◆ **Text block**

============

There were also a few occasions on which my father took me to a place called Medellín where I met a younger man who took a keen interest in me – this was Escobar. And there was the day I saw huge bags of money being loaded on to a plane. Little did I know of the murky dealings that linked these two powerful figures in Colombia’s turbulent history – and the millions of dollars that passed between them.

Only when I was twenty-four did my father – Pat – sit me down to tell me the true story of my extraordinary life. It was 1989 and by then I had left home and was living in Sotogrande on the Costa Del Sol of Spain, near Gibraltar. Until that day I had always been Phillip Witcomb, although I did know that I was adopted. It hadn’t worried me. I always looked upon Pat and his wife, Joan, as my dad and mum. They had told me I had been born in Colombia, which explained my darker hair and features, but until this point both had said that nothing was known about my real parents and I had always accepted it. Now Pat prepared to turn my world upside down.

‘What we told you wasn’t the whole story,’ Dad said. ‘It’s time you knew the whole truth.’

He revealed I had started life as Roberto Sendoya Escobar. They had adopted me from a Catholic orphanage. My mother was dead and they believed my father had given up any claim for me. It was then that he explained how he had come to cross paths with Pablo Escobar.

============

◆ **Data block**
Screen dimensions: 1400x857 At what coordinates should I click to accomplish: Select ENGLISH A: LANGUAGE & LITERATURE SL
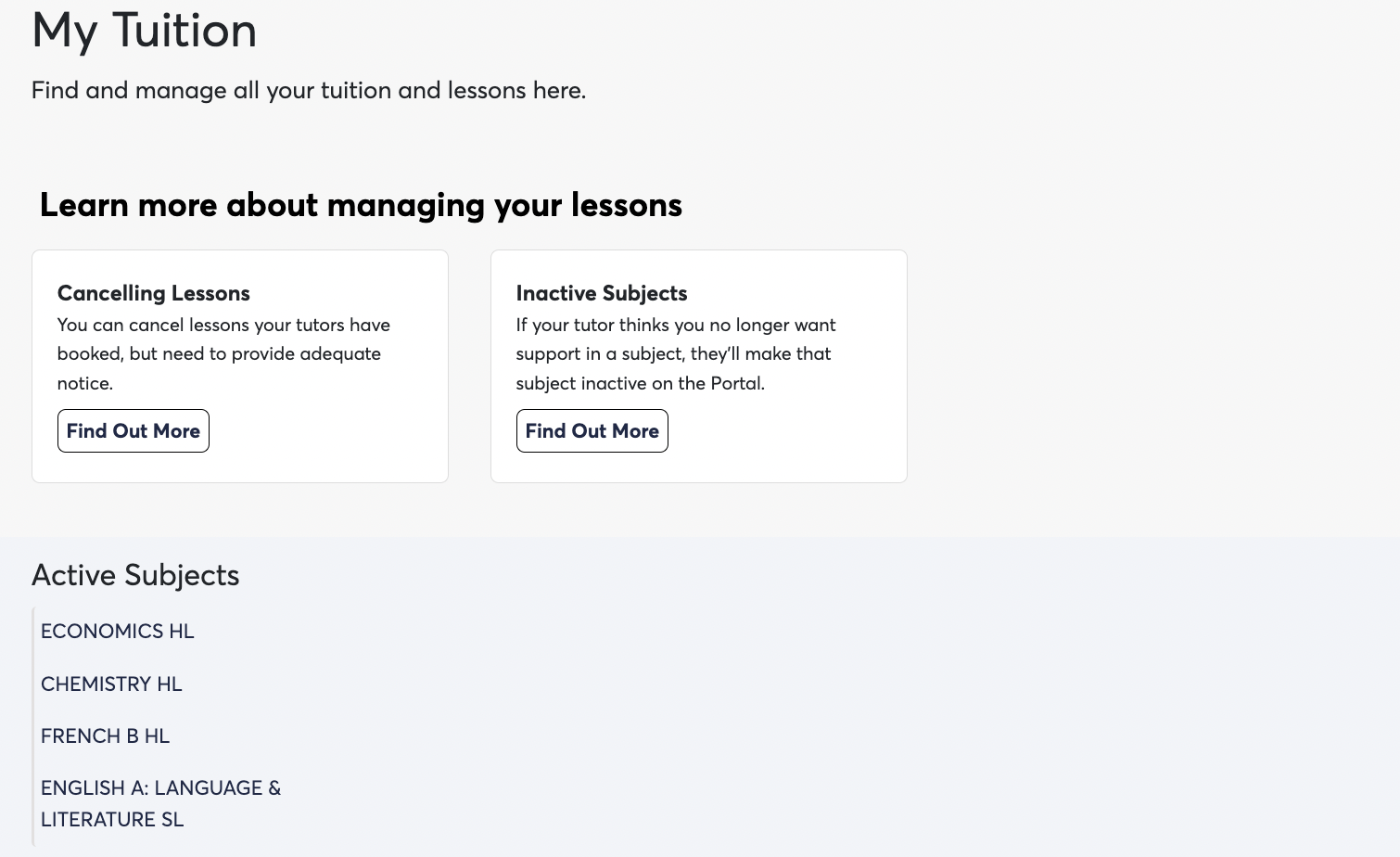[x=160, y=788]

============

◆ **What is expected**
Answer these questions from the adoption passage:
1. To what city did Pat sometimes take the narrator?
2. In what year did Pat tell the narrator the true story?
3. From what kind of institution was the narrator adopted?

◆ **Exercise solution**
1. Medellín
2. 1989
3. A Catholic orphanage